Important renforcement
militaire Américain

Le dispositif américain
dans la Corne de l’Afrique se renforce. Comprise en 1 600 et 1 800 éléments
à la mi-septembre, la présence Américaine va monter rapidement
en puissance.

Une arrivée qui,
contrairement à ce que semblent croire les autorités militaires
françaises sur place est destinée non seulement a perdurer,
mais également à monter rapidement en puissance. Rapport des
forces en présence.

Les retombées économiques
de la présence militaire française en République de Djibouti
(entre 150 et 170 millions d’euros en 2002, soit l’équivalent de 40
à 45% du PIB), risquent de passer pour quantité négligeable
avec l’arrivée en force des militaires américains à Djibouti.

Au cours des prochaines
interarmées américain ou CJTF (Combined Joint Task Force) HOA
(dans la Corne de l’Afrique), placé sous le commandement du brigadier
général de l’US Marine Corps (USMC) Mastin M. Robeson devrait
être renforcé sur le plan humain et matériel. Le CJTF
est installé à proximité de l’aéroport de Djibouti,
au Camp Lemonnier, ancien cantonnement de la 13ème Demi-Brigade de
la Légion Etrangère (DBLE).

Le redéploiement
de plusieurs aéronefs (hélicoptères et avions) s’ajoutera
aux huit CH-53 Super Stallion (soutien maritime et opérations spéciales)
et aux trois C-130 Hercules déjà sur place.
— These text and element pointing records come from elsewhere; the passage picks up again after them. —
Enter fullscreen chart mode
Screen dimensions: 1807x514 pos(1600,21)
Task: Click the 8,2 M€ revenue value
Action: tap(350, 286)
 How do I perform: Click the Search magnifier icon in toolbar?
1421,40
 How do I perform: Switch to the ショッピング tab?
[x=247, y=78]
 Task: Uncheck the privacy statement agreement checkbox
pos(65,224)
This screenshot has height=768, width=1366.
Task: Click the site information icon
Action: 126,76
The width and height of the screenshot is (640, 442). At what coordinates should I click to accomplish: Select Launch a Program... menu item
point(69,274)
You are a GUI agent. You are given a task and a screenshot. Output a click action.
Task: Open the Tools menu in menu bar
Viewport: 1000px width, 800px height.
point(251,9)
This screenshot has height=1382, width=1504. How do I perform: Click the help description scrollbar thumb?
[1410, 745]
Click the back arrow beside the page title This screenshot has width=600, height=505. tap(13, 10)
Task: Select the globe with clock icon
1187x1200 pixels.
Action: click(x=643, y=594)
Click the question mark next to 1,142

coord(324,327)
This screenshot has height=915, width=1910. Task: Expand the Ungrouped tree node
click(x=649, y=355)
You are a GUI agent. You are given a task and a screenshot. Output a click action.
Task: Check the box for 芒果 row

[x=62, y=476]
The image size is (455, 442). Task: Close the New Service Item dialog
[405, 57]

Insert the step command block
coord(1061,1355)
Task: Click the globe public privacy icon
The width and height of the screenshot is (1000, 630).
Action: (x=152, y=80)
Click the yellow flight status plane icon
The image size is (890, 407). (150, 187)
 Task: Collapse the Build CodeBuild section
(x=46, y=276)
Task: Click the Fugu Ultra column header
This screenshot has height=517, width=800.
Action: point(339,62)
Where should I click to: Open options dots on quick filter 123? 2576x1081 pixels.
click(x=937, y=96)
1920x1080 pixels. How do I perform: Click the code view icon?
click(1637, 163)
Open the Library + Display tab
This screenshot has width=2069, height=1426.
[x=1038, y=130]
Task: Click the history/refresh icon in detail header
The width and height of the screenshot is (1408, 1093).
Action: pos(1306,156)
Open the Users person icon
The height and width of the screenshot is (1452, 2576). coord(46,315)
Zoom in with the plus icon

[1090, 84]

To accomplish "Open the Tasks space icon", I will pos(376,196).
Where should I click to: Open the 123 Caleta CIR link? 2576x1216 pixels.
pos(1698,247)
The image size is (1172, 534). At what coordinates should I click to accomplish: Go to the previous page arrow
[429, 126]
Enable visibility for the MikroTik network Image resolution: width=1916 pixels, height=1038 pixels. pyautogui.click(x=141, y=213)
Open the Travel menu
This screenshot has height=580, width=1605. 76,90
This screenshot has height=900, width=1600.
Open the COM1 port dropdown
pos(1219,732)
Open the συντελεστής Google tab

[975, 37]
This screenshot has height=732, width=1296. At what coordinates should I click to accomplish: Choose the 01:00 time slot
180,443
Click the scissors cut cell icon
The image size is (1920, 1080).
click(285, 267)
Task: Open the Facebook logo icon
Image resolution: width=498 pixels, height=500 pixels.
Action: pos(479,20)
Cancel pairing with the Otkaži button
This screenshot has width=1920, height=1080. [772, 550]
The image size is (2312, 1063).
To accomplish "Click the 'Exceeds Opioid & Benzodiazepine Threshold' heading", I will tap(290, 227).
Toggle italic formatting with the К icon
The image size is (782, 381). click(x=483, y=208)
Le détachement
français de l’ALAT – Aviation Légère Armée de
Terre – à Djibouti dispose, pour sa part, de cinq Puma et de trois
Gazelle…

Par la suite arriveront
des éléments organiques supplémentaires appartenant notamment,
à l’USSOCOM (United States Special Operations Command), en prévision
d’opérations ponctuelles antiterroristes dans la région. Et
comme il se doit, dans les bagages des militaires américains sous-traitant
le support matériel et la sécurisation des installations militaires.
Halliburton et Kellog et Brown & Rot pour commencer.